Target pointing data:
═══
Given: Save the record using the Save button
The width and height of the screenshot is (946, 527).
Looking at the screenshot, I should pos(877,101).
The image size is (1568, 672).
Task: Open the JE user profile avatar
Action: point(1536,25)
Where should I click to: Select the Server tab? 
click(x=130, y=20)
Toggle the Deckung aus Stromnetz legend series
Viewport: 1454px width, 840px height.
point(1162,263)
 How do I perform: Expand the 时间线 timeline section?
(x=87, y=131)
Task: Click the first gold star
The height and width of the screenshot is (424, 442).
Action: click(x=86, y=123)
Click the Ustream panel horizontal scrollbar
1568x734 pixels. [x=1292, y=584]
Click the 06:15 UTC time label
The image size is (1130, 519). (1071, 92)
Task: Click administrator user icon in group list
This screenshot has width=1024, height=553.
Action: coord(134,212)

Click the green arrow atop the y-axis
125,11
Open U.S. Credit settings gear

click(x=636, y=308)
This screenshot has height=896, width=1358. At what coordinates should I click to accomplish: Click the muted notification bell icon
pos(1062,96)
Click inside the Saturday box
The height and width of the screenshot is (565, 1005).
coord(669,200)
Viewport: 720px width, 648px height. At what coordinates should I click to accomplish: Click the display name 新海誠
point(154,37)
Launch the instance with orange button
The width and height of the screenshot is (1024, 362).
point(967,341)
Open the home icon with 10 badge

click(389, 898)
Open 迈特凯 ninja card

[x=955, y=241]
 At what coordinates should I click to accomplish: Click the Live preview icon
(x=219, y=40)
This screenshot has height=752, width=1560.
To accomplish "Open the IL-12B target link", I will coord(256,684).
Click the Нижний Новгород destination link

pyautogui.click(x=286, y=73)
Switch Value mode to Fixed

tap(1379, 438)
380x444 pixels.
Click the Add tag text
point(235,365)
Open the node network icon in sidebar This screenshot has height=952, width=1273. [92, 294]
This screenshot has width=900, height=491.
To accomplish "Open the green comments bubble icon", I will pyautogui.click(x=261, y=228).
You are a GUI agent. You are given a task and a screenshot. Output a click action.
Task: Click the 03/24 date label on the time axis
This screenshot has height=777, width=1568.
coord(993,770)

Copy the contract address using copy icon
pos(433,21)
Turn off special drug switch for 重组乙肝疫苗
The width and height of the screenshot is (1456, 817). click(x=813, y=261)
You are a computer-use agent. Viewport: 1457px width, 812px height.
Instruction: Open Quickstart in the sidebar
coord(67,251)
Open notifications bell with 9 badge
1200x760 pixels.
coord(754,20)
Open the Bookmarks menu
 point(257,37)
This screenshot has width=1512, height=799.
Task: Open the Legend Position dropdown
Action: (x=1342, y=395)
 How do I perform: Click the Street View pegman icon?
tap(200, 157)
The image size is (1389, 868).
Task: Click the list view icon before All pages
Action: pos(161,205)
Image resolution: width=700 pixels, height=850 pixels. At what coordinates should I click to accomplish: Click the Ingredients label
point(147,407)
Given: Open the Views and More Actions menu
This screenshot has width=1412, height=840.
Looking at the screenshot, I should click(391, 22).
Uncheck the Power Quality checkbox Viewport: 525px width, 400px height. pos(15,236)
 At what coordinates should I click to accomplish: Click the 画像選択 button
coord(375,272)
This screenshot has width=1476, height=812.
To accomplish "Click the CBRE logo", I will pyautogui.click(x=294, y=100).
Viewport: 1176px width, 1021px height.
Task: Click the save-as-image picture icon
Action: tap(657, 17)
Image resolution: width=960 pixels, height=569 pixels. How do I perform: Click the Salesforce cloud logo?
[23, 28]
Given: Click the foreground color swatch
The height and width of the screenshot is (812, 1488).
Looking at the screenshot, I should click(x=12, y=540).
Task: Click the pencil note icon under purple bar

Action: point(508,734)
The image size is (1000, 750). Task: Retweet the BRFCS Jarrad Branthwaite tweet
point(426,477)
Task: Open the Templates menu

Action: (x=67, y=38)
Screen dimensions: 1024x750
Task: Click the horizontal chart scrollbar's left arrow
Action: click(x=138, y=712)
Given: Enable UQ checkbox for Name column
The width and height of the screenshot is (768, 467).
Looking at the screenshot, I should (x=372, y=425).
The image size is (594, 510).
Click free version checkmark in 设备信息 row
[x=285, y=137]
═══
> **Task**: Rewrite the lines above, changing "Saturday" to "Sunday" and leaving everything else unchanged.

> **The answer**:
Given: Save the record using the Save button
The width and height of the screenshot is (946, 527).
Looking at the screenshot, I should pos(877,101).
The image size is (1568, 672).
Task: Open the JE user profile avatar
Action: point(1536,25)
Where should I click to: Select the Server tab? 
click(x=130, y=20)
Toggle the Deckung aus Stromnetz legend series
Viewport: 1454px width, 840px height.
point(1162,263)
 How do I perform: Expand the 时间线 timeline section?
(x=87, y=131)
Task: Click the first gold star
The height and width of the screenshot is (424, 442).
Action: click(x=86, y=123)
Click the Ustream panel horizontal scrollbar
1568x734 pixels. [x=1292, y=584]
Click the 06:15 UTC time label
The image size is (1130, 519). (1071, 92)
Task: Click administrator user icon in group list
This screenshot has width=1024, height=553.
Action: coord(134,212)

Click the green arrow atop the y-axis
125,11
Open U.S. Credit settings gear

click(x=636, y=308)
This screenshot has height=896, width=1358. At what coordinates should I click to accomplish: Click the muted notification bell icon
pos(1062,96)
Click inside the Sunday box
The height and width of the screenshot is (565, 1005).
coord(669,200)
Viewport: 720px width, 648px height. At what coordinates should I click to accomplish: Click the display name 新海誠
point(154,37)
Launch the instance with orange button
The width and height of the screenshot is (1024, 362).
point(967,341)
Open the home icon with 10 badge

click(389, 898)
Open 迈特凯 ninja card

[x=955, y=241]
 At what coordinates should I click to accomplish: Click the Live preview icon
(x=219, y=40)
This screenshot has height=752, width=1560.
To accomplish "Open the IL-12B target link", I will coord(256,684).
Click the Нижний Новгород destination link

pyautogui.click(x=286, y=73)
Switch Value mode to Fixed

tap(1379, 438)
380x444 pixels.
Click the Add tag text
point(235,365)
Open the node network icon in sidebar This screenshot has height=952, width=1273. [92, 294]
This screenshot has width=900, height=491.
To accomplish "Open the green comments bubble icon", I will pyautogui.click(x=261, y=228).
You are a GUI agent. You are given a task and a screenshot. Output a click action.
Task: Click the 03/24 date label on the time axis
This screenshot has height=777, width=1568.
coord(993,770)

Copy the contract address using copy icon
pos(433,21)
Turn off special drug switch for 重组乙肝疫苗
The width and height of the screenshot is (1456, 817). click(x=813, y=261)
You are a computer-use agent. Viewport: 1457px width, 812px height.
Instruction: Open Quickstart in the sidebar
coord(67,251)
Open notifications bell with 9 badge
1200x760 pixels.
coord(754,20)
Open the Bookmarks menu
 point(257,37)
This screenshot has width=1512, height=799.
Task: Open the Legend Position dropdown
Action: (x=1342, y=395)
 How do I perform: Click the Street View pegman icon?
tap(200, 157)
The image size is (1389, 868).
Task: Click the list view icon before All pages
Action: pos(161,205)
Image resolution: width=700 pixels, height=850 pixels. At what coordinates should I click to accomplish: Click the Ingredients label
point(147,407)
Given: Open the Views and More Actions menu
This screenshot has width=1412, height=840.
Looking at the screenshot, I should click(391, 22).
Uncheck the Power Quality checkbox Viewport: 525px width, 400px height. pos(15,236)
 At what coordinates should I click to accomplish: Click the 画像選択 button
coord(375,272)
This screenshot has width=1476, height=812.
To accomplish "Click the CBRE logo", I will pyautogui.click(x=294, y=100).
Viewport: 1176px width, 1021px height.
Task: Click the save-as-image picture icon
Action: tap(657, 17)
Image resolution: width=960 pixels, height=569 pixels. How do I perform: Click the Salesforce cloud logo?
[23, 28]
Given: Click the foreground color swatch
The height and width of the screenshot is (812, 1488).
Looking at the screenshot, I should click(x=12, y=540).
Task: Click the pencil note icon under purple bar

Action: point(508,734)
The image size is (1000, 750). Task: Retweet the BRFCS Jarrad Branthwaite tweet
point(426,477)
Task: Open the Templates menu

Action: (x=67, y=38)
Screen dimensions: 1024x750
Task: Click the horizontal chart scrollbar's left arrow
Action: click(x=138, y=712)
Given: Enable UQ checkbox for Name column
The width and height of the screenshot is (768, 467).
Looking at the screenshot, I should (x=372, y=425).
The image size is (594, 510).
Click free version checkmark in 设备信息 row
[x=285, y=137]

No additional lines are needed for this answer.